**EXTRACT PROVIDED:**
↓↓↓

The contract agreement comes more than a year after Harvard announced a controversial health care benefits package for non-union faculty and staff members in fall of 2014. Professors criticized the changes for the introduction of copayments and deductibles for non-routine health appointments, arguing that the plans would disproportionately burden junior faculty members and faculty members with families. Last fall, Harvard added additional health benefits plans for non-union employees.

In addition to reducing healthcare costs, HUCTW and Harvard established a round of salary increases, which Barbash praised in light of the rising cost of living in the Boston area.

“Our goal is to make sure that people who come in and work hard and use their skills at Harvard everyday are moving forward ahead of the inflation rate,” Jaeger said.

Barbash said decreases in affordable housing—a major topic in the recent Cambridge City Council election and a metric she said is not reflected in the local inflation rate—featured prominently in wage increase negotiations.

“People have to move further away,” Barbash said. “If they want to buy [houses], they often wind up living further away. If they rent, they live closer.”

Jaeger estimated that a majority of HUCTW members rent homes, and that HUCTW union members are making “really hard trade offs” between commuting times and rising housing costs.

HUCTW members are expected to put the new contract up for vote on Feb. 25. A simple majority of union members present for the vote is required to ratify the new agreement. Jaeger said he is optimistic that HUCTW will vote in favor of the contract.

“My best guess is that it’s going to be a pretty good turnout and a pretty positive ‘yes’ vote on the 25th, but that's for the members of the union to say,” Jaeger said.

↑↑↑

**RECORDED DATA:**

↓↓↓

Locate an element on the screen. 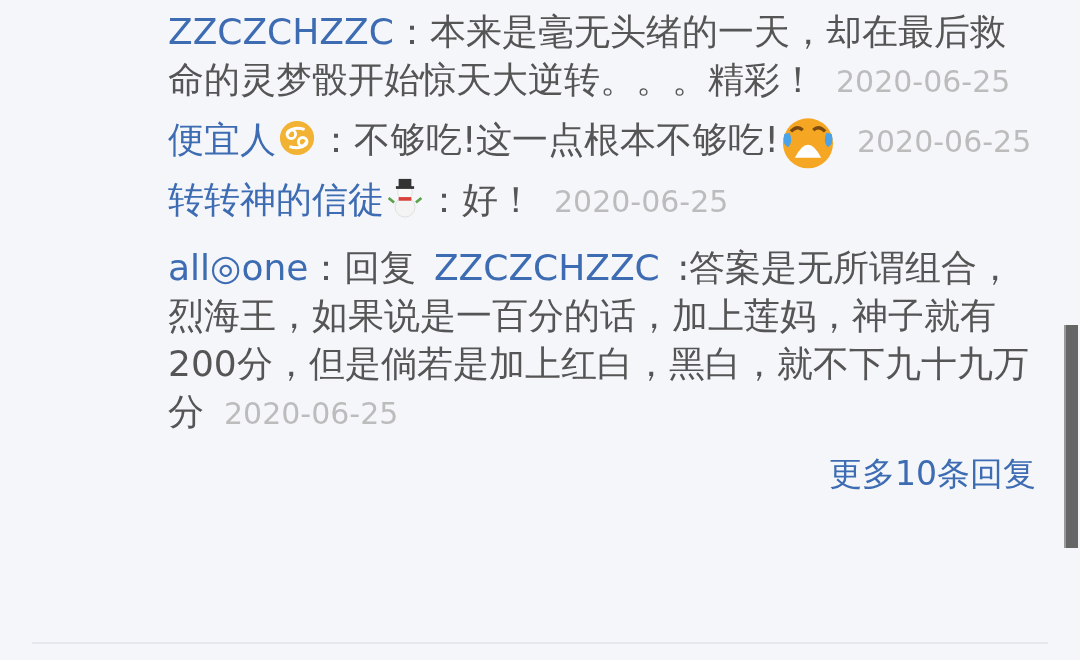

↑↑↑

**PROBLEM 1:**
According to the article on the Harvard union contract, on what date are HUCTW members expected to vote on the new contract?
**PROBLEM 2:**
List every person and organization named in the article on the Harvard union contract.
**PROBLEM 3:**
Write out the passage of the article on the Harvard union contract starting at "HUCTW members are" and ending at "of the contract.".

**EXERCISE OUTPUT 1:**
Feb. 25

**EXERCISE OUTPUT 2:**
Harvard, HUCTW, Barbash, Jaeger, Cambridge City Council

**EXERCISE OUTPUT 3:**
HUCTW members are expected to put the new contract up for vote on Feb. 25. A simple majority of union members present for the vote is required to ratify the new agreement. Jaeger said he is optimistic that HUCTW will vote in favor of the contract.